» **The exercise**
Copy the stretch from the line containing "At what coordinates" through the end of the entries character for character, and leave the pictures out of your answer.

----- Provided information -----

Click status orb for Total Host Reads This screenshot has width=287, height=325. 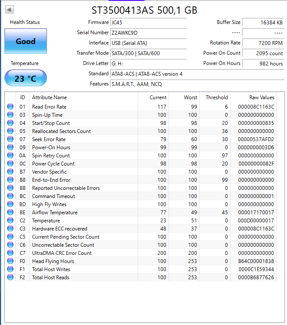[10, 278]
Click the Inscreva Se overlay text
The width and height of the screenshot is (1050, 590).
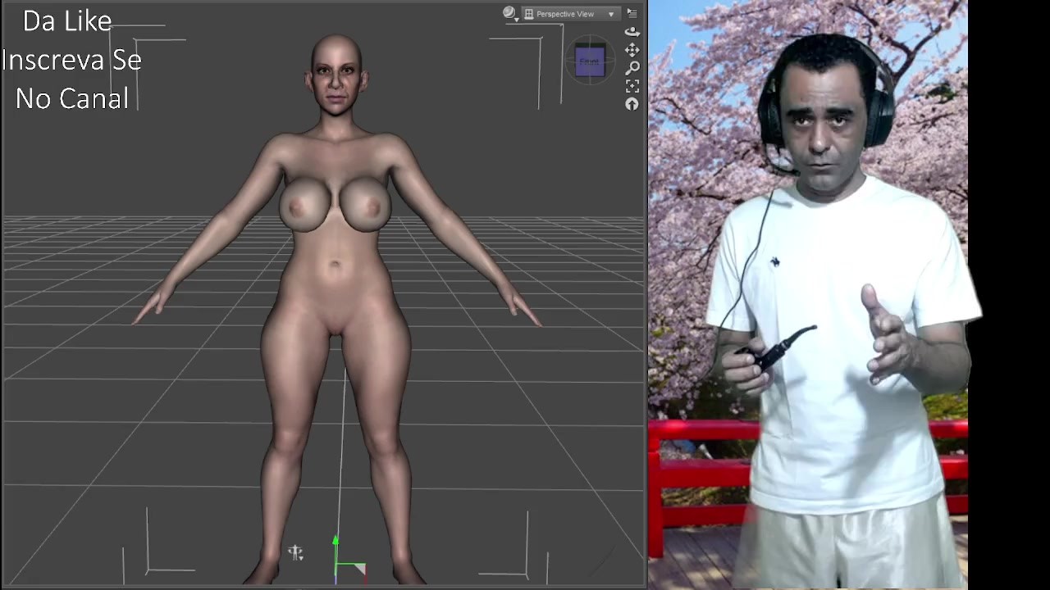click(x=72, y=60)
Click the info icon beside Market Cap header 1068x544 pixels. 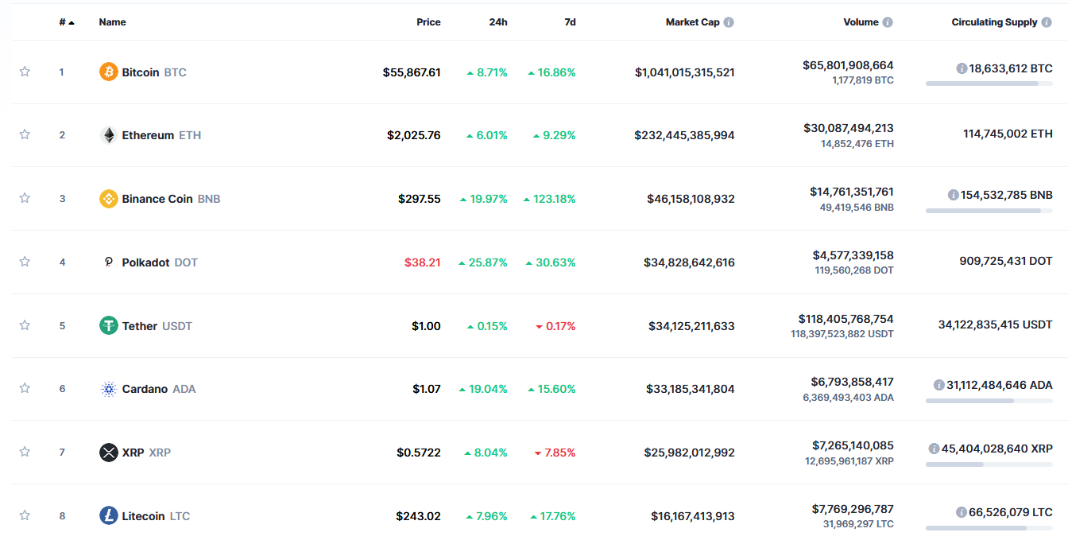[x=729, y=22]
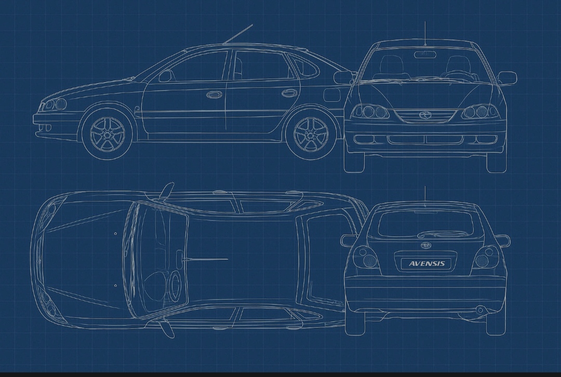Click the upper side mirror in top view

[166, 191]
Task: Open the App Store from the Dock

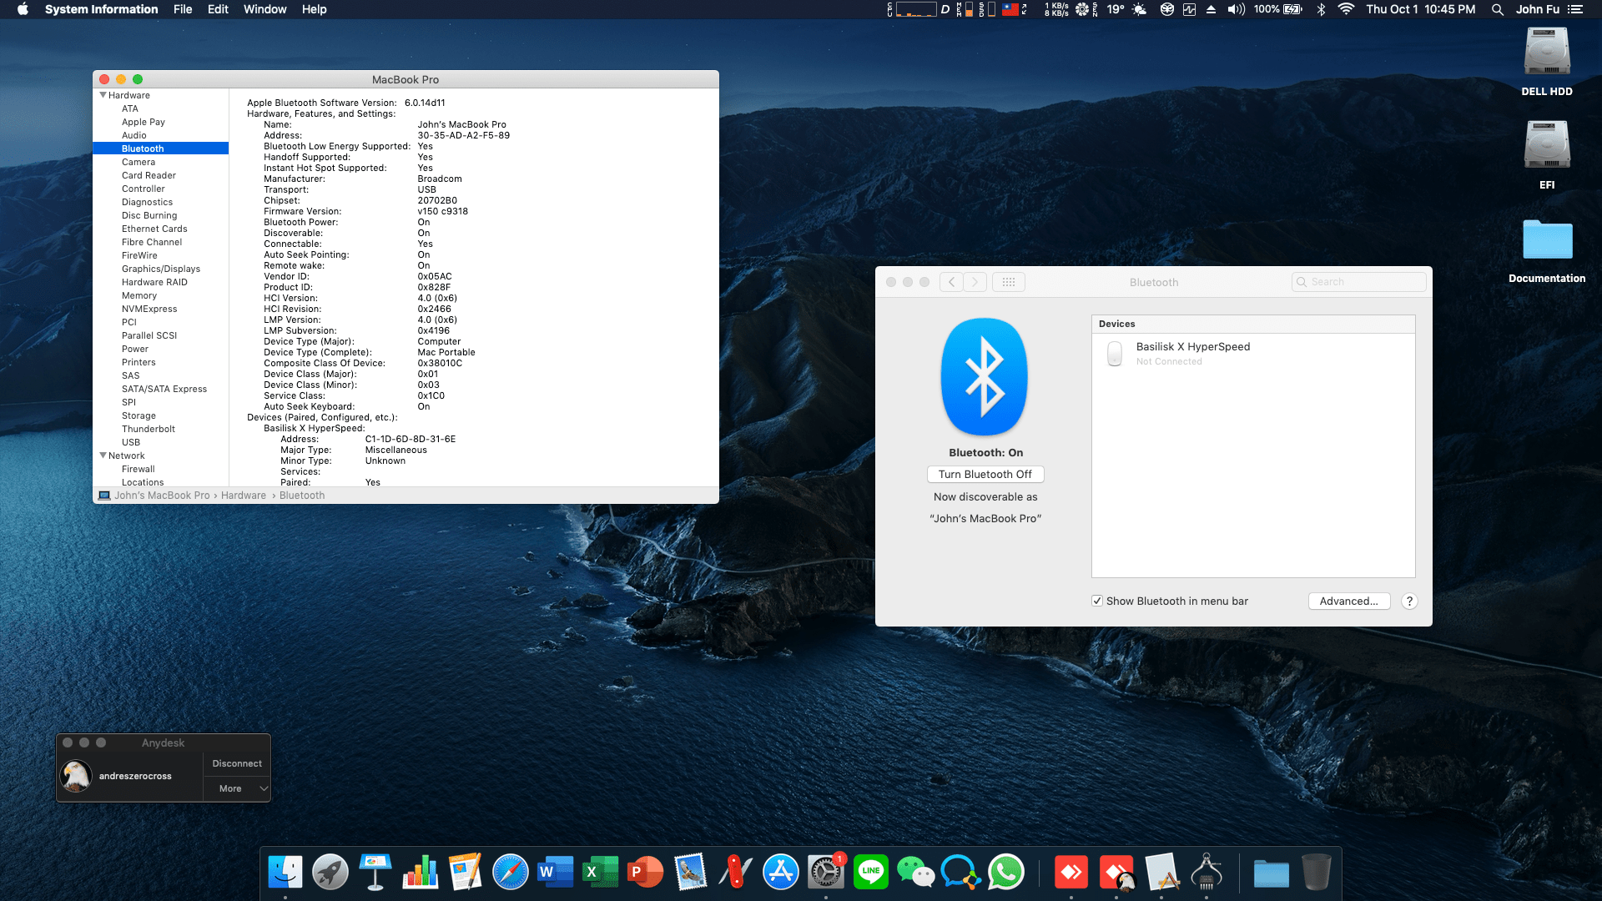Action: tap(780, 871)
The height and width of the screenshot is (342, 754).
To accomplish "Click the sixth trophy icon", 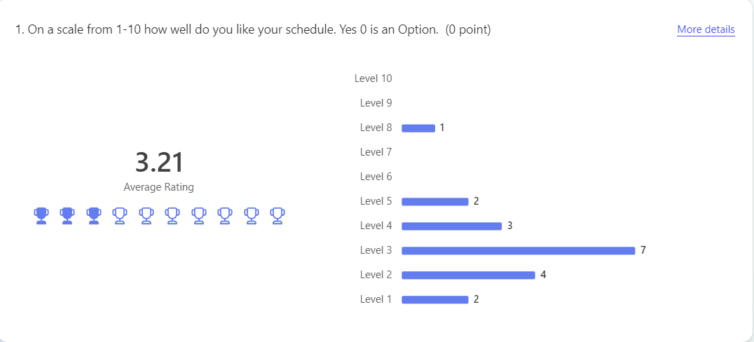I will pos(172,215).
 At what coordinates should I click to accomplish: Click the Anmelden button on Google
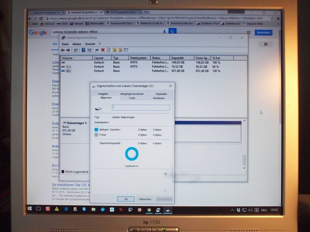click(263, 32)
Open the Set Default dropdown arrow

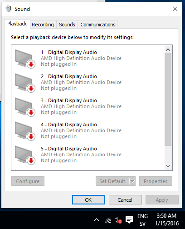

-----

» **Exercise answer**
 At what coordinates should I click to accomplish: Click the Anmelden button on Google
click(263, 32)
Open the Set Default dropdown arrow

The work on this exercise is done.